● **Aim of the task**
Could you copy the lines word for word, from the line holding "Where should I" through the last one, inclusive, and leave the pictures out?

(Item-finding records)
--- --- ---
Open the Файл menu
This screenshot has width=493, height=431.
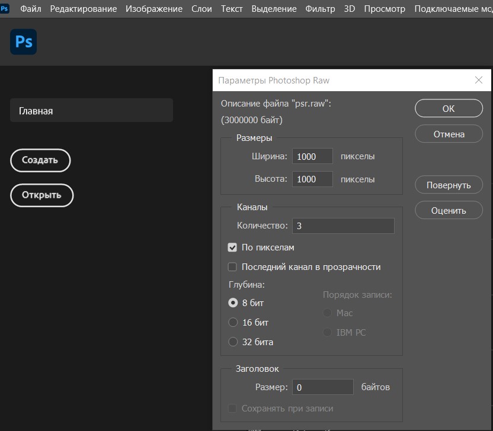pyautogui.click(x=31, y=9)
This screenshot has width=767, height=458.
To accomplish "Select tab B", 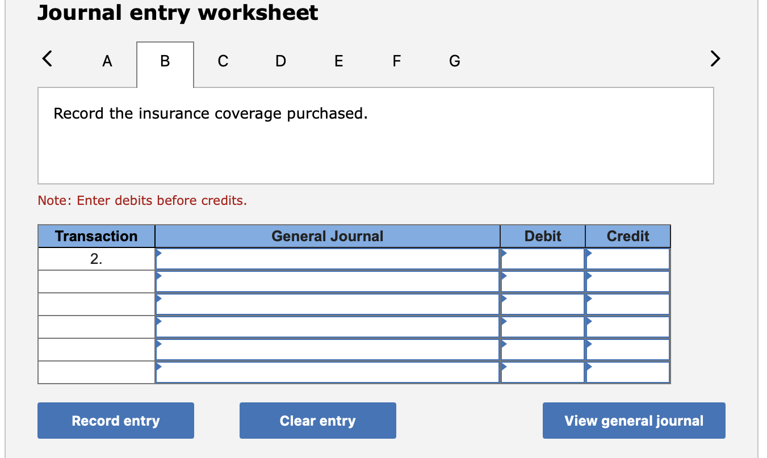I will click(x=165, y=60).
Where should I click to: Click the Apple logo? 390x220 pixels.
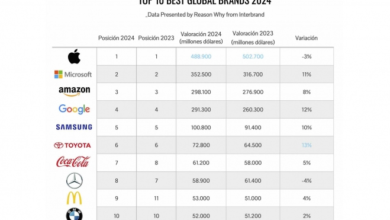(74, 56)
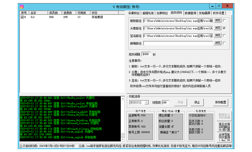Image resolution: width=252 pixels, height=152 pixels.
Task: Sort list by 成员数 column header
Action: click(53, 13)
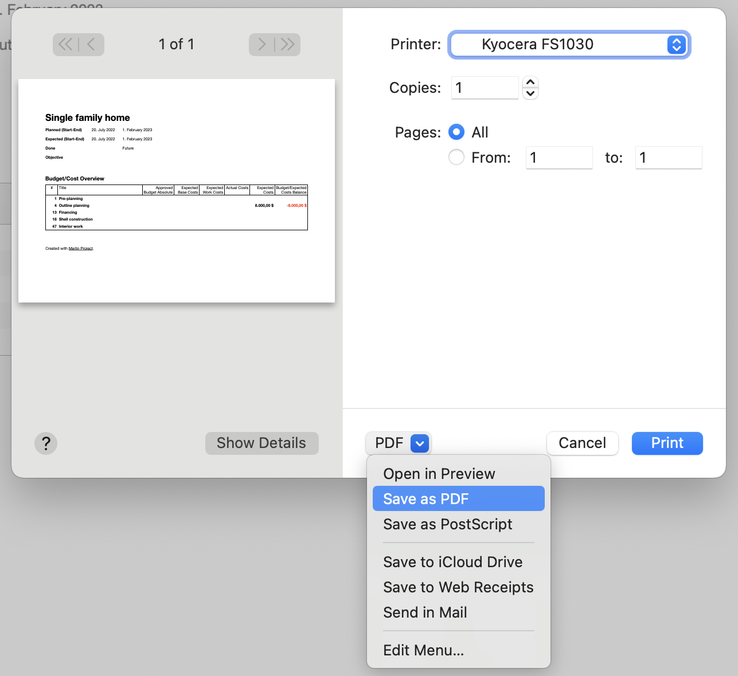The width and height of the screenshot is (738, 676).
Task: Select the From page range radio button
Action: (456, 158)
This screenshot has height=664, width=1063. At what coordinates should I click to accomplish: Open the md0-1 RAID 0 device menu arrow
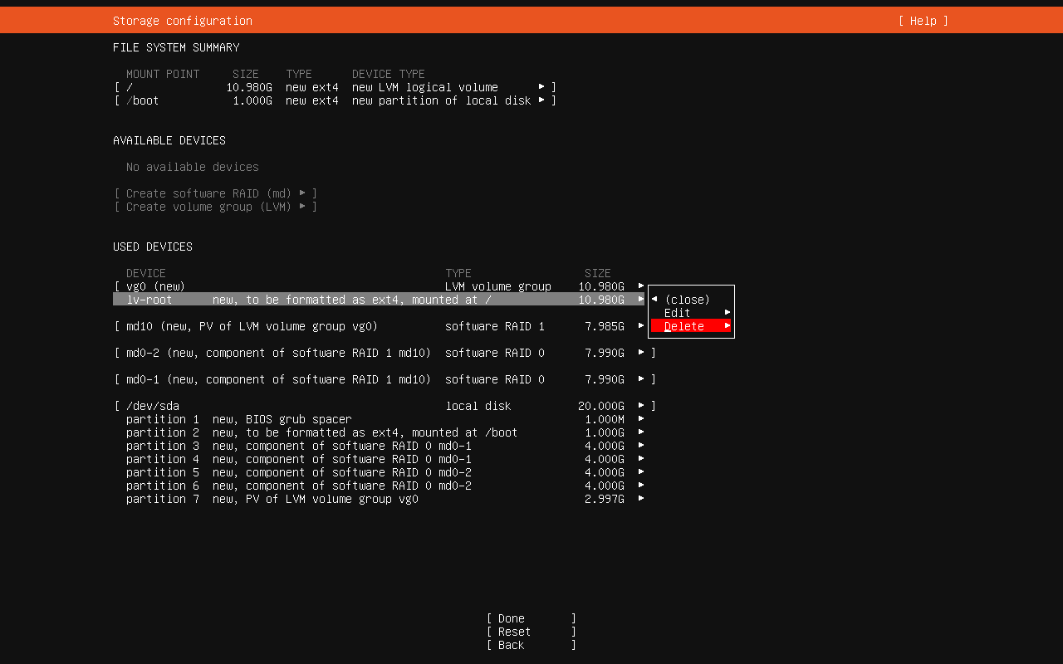[x=641, y=379]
--- --- ---
● **Answer**
Where should I click to: Click the Apple logo? 390x220 pixels.
(74, 56)
Image resolution: width=252 pixels, height=152 pixels.
Task: Sort list by 成员数 column header
Action: click(53, 13)
The width and height of the screenshot is (738, 676).
Task: Select the From page range radio button
Action: (456, 158)
This screenshot has height=664, width=1063. At what coordinates should I click to accomplish: Open the md0-1 RAID 0 device menu arrow
[x=641, y=379]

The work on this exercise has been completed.